In the step after that, to build newcust_cookies there are two inputs: the newcust_orders.sas7bdat data (which is built in the previous step), and the newcust_cookies.sas script, which pulls the cookies for the new customers. In the line below we are simply running sas newcust_cookies.sas to build our target. The target after that is the session data, which uses the cookies data as an input, and so on.

It’s important to note that Make will check the updated times for all of the inputs as you execute a step. For example, if you went to run make newcust_cookies.sas7bdat and there wasn’t a newcust_orders.sas7bdat dataset created, or the timestamp on the cookies table is older than the input new name table, Make will re-run the inputs it needs to bring everything up to date. In other words, When a target is ‘run’, Make compares the file system dates on the target to that on all of its pre-requisite files, and if any pre-requisites have been modified more recently than the target, a command is executed to re-build the target.

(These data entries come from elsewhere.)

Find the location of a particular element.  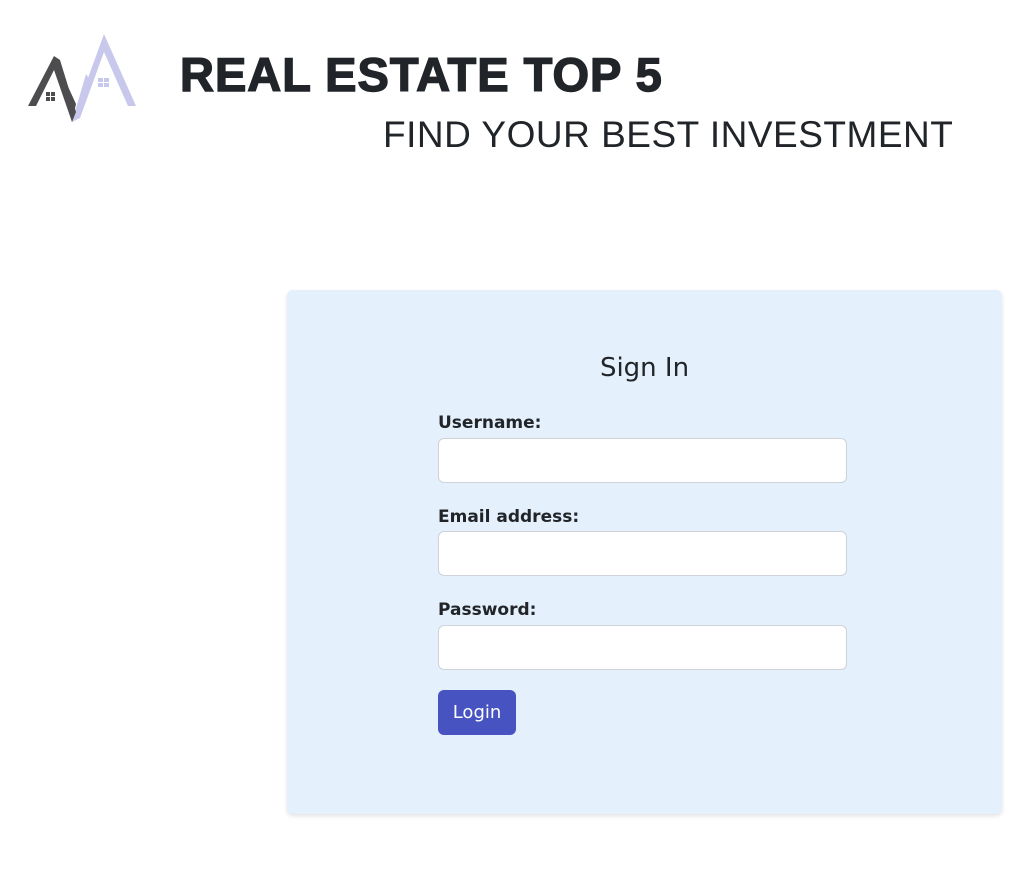

username-label: Username: is located at coordinates (490, 423).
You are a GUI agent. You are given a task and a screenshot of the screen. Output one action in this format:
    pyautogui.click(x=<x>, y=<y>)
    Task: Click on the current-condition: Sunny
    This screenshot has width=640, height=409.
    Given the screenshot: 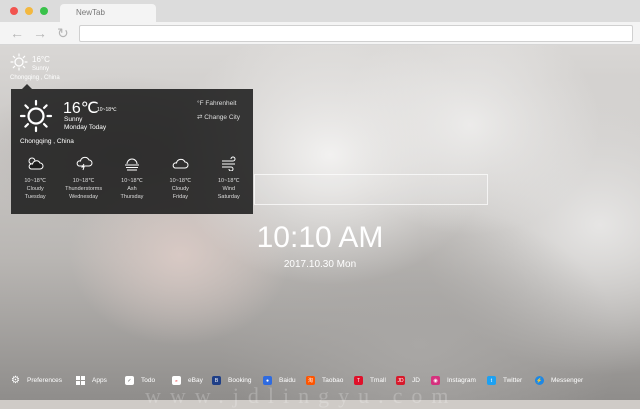 What is the action you would take?
    pyautogui.click(x=74, y=120)
    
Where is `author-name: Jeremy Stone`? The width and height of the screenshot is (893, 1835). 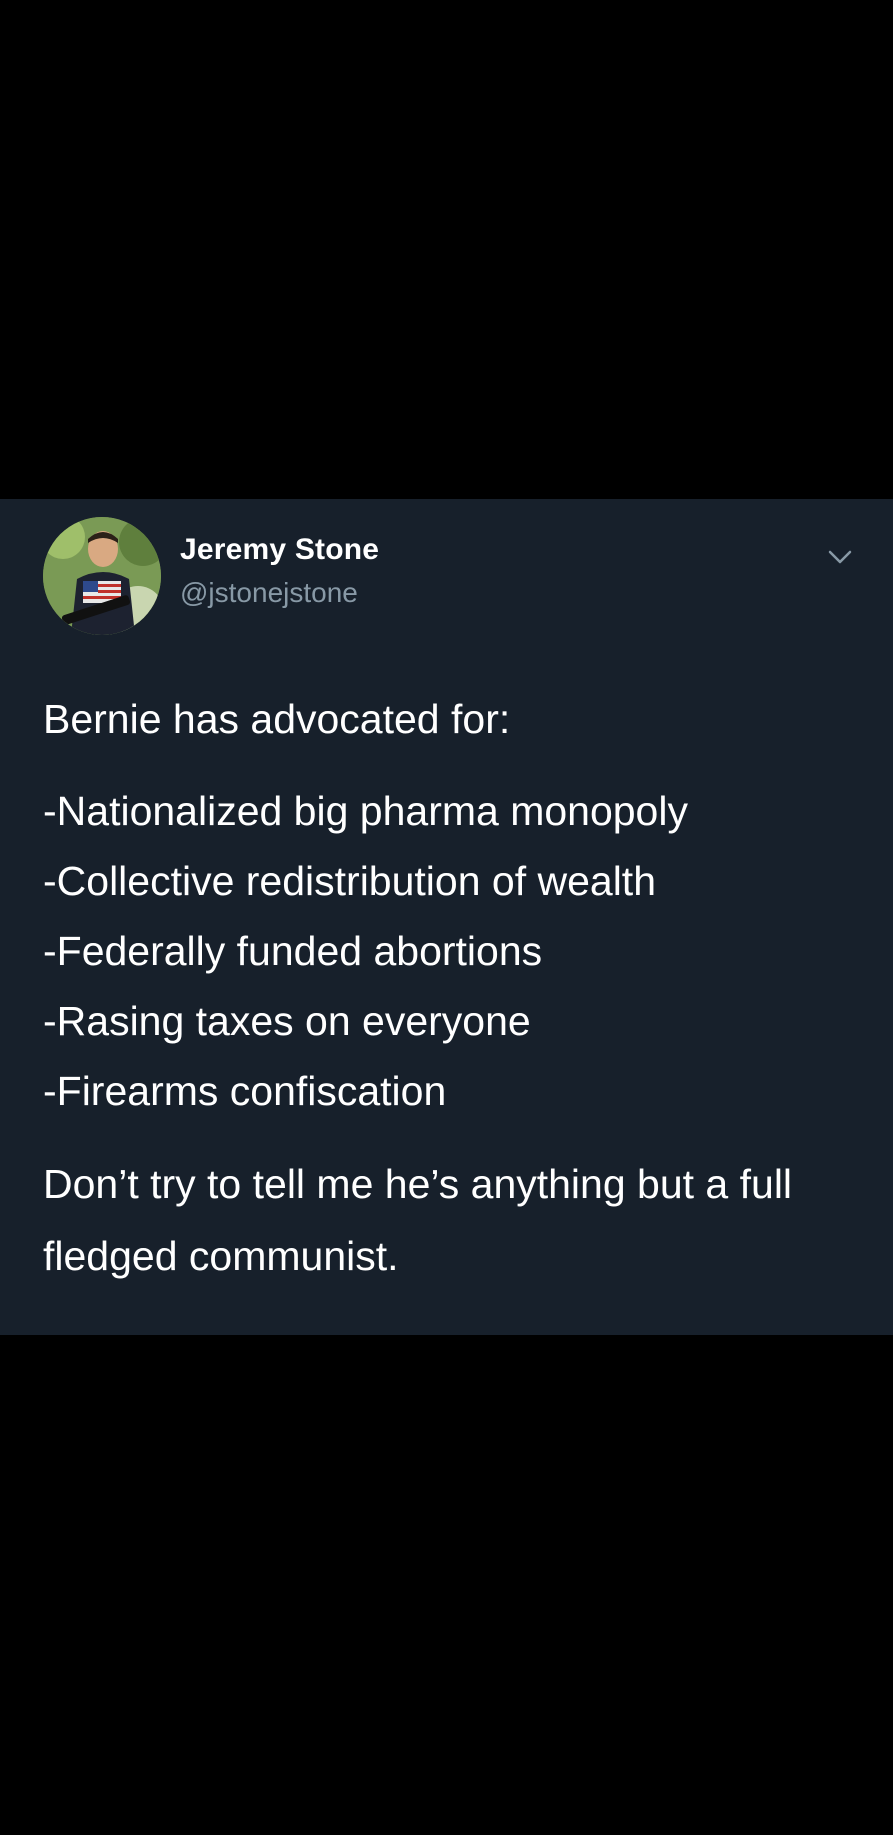 author-name: Jeremy Stone is located at coordinates (280, 550).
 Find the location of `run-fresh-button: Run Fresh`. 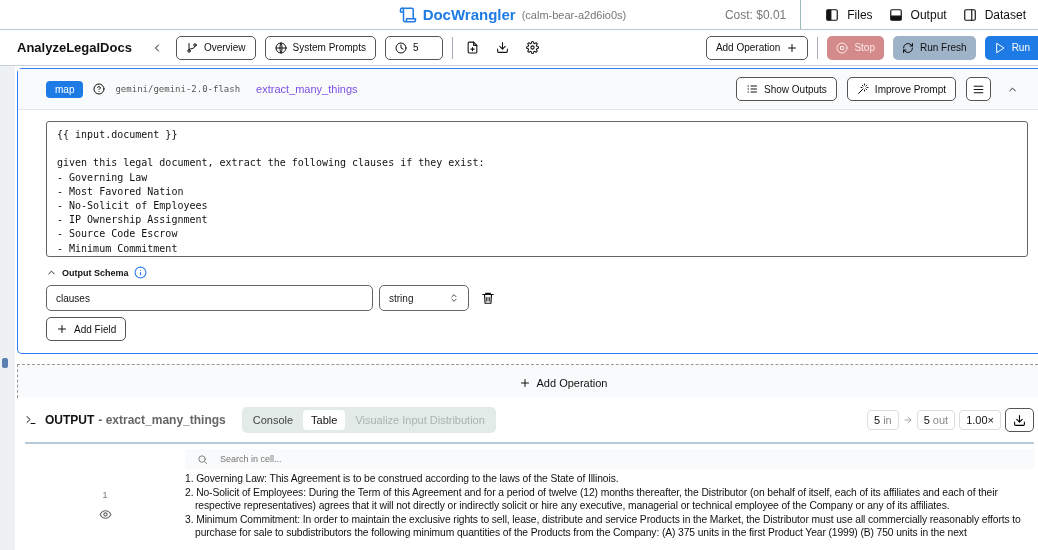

You can also use Make to automate a lot of tedious tasks like cleaning up files, moving data around, or output steps like exporting to CSV. Frequently, these sort of tasks are among the most time intensive (or annoying parts) of a project. Make provides a structured, reproducible way to map out these tasks and automate them. For example, this rule will save you some time cleaning up old log, .lst, or stale datasets:

clean: 
    rm -f *.lst *.log *.sas7bdat

So if you run make clean from the command line it will go in and delete out old logs, datasets, lst files etc so you can rebuild your data without clutter or old logs sitting in your directory. You can create a lot of these “phony” targets in a Makefile to automate tasks like setting up an environment, cleaning out folders, copying or backing up data, or sending data to a CSV and building a plot with something like R or Python. So instead of slogging around in enterprise guide and manually copying or exporting data, you could script this workflow in a Makefile using something like the below:

In addition to providing a useful sort of “graph” for directing the workflow of your project, Make also gives you access to several useful automatic variables. These can save you a lot of time and frustration in that you can define certain configurations or options once in and automatic variable, and if you need to change it in the future you only need to update it in one place. Additionally, frequently you end up re-typing things like the name of your target or a dependency so having automatic variables available for them will save you a lot of time.

Some of the most useful automatic variables are:

  • $@ the file name of the target
  • $< the name of the first prerequisite (i.e., dependency)
  • $^ the names of all prerequisites (i.e., dependencies)
  • $(@D) the directory part of the target
  • $(@F) the file part of the target

Obviously, a full comprehensive guide to Make is outside the scope of this post. The key takeaway is that Makefiles aren’t just useful for complex software development, they can be very useful in an analytics and data science environment as well. Makefiles provide a reproducible graph for the workflow for your project, will keep your dependencies in sync and up to date, and help to automate or streamline some of the most tedious or time consuming steps of a project, like cleaning data or removing junk files. If you have a project with several moving parts, its well worth it to spend a bit of time getting familiar with a build tool like Make to streamline your workflow. Not only will this pay dividends for your own productivity, it also allows someone on your team to quickly reproduce your analysis using the Makefile as a guide.